Wednesday, July 5, 2017

GET THEM IN TROUBLE, OR HAVE THEM EAT SOMETHING

by E.E. Kennedy
“Get them in trouble, or have ‘em eat something.” That was the sage advice given to me by a writing teacher some years ago. It was what you were to do when your plot became stuck.

Plotting is the vital job of the fiction writer and there are many ways to go about it. Some folks like to be very systematic. I read somewhere that the famous humorous novelist P.G. Wodehouse would write synopses of individual scenes on 3x5” cards, tape them in a line along the wall running around the room. Then he would move the scenes around, delete one or two, or add some. Other authors like to write detailed outlines of their plots. It provides a handy skeleton on which to hang characterizations, dialogue and description.

All that is much too orderly for yours truly. I like to start with the germ of an idea, a vague overview of a story, then plunge in writing. I know where I’m heading, but not exactly what road I’ll be taking. As I write, I find new ideas and aspects popping up.

 Nonetheless, one day, there was a moment when I became mired. The story was getting boring. What could my character do? Amelia was walking home from church. It was around noon, so I had her step into a local diner and eat something. A few pages later, Amelia is sitting in her house, trying to figure out the meaning of the elusive initials, UDJ. All well and good, but something needed to happen. Again using the above advice, I got somebody in trouble. It was Vern, Gil Dickensen’s young nephew; he had witnessed a shooting and Amelia was the first person he thought to call.

I’m a fairly straightforward person, so it takes some effort for me to work up a circuitous plot. Nonetheless, readers expect complexity, especially if your book has been billed as a mystery. Nobody can just walk across a room, they must trip over something, or encounter a cat, or find a clue. Theoretically, everything, absolutely everything, in your story should move the plot forward. The eating thing can sometimes be a bit problematic for me because as everybody knows, Amelia is a terrible cook!

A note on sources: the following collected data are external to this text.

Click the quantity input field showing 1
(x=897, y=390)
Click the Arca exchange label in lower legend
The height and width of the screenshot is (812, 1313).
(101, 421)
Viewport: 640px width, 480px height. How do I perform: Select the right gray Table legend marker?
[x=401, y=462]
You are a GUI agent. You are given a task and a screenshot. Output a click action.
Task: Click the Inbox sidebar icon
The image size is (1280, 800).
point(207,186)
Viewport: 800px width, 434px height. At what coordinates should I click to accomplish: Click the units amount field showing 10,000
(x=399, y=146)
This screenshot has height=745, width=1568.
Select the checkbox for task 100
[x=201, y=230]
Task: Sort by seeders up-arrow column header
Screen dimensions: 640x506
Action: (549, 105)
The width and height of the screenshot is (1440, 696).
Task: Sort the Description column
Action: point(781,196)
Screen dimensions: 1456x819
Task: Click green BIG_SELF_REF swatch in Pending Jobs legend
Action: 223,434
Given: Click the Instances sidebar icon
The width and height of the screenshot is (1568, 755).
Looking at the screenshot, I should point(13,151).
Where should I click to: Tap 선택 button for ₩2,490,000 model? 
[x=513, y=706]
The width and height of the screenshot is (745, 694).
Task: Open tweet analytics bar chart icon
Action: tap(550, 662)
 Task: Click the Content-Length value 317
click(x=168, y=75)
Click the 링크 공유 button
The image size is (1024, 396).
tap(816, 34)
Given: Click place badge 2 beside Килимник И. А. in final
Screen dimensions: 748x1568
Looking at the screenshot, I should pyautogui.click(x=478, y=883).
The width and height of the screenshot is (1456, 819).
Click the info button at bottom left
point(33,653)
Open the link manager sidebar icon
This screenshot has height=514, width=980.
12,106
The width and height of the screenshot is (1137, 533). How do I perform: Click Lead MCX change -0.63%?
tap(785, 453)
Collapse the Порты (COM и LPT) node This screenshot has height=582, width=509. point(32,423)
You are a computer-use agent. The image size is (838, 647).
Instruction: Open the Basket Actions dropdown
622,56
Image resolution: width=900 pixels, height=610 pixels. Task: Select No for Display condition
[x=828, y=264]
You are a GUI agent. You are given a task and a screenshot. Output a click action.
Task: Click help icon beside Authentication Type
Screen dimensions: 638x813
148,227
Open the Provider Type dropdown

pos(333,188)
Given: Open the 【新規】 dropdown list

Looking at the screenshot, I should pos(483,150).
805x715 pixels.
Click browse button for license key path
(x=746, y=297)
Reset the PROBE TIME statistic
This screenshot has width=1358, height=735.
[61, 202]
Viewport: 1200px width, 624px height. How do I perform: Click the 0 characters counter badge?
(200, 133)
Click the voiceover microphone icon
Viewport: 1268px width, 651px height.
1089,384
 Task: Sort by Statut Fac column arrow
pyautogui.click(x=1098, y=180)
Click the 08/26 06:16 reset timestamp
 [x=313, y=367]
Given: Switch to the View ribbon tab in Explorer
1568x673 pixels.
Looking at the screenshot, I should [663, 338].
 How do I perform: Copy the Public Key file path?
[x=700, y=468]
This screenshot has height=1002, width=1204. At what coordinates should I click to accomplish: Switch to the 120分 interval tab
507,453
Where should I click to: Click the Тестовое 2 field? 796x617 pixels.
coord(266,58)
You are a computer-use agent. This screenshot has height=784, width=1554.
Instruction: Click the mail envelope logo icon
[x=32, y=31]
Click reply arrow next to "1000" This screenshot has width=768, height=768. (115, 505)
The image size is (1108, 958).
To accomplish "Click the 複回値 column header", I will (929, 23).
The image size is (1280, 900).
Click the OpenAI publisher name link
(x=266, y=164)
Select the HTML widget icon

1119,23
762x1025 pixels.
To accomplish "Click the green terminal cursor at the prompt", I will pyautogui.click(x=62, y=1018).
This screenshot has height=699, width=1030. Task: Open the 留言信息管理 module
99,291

Another important rule of thumb is that your characters should want or need something important. Perhaps there's something they need to find out, or locate. Maybe they just want to know why. But whatever it is, it should be important enough to make the reader care whether the character achieves his goal. There are levels to this, and sub-plots. You can have two or three characters all wanting something different. Just make sure you don’t confuse the reader. In Gone With The Wind, Scarlett O’Hara wants to have enough money to “never go hungry again.” And Rhett Butler wants Scarlett’s love. By the end, Scarlett has her wish fulfilled, but we’re in some doubt about Rhett’s.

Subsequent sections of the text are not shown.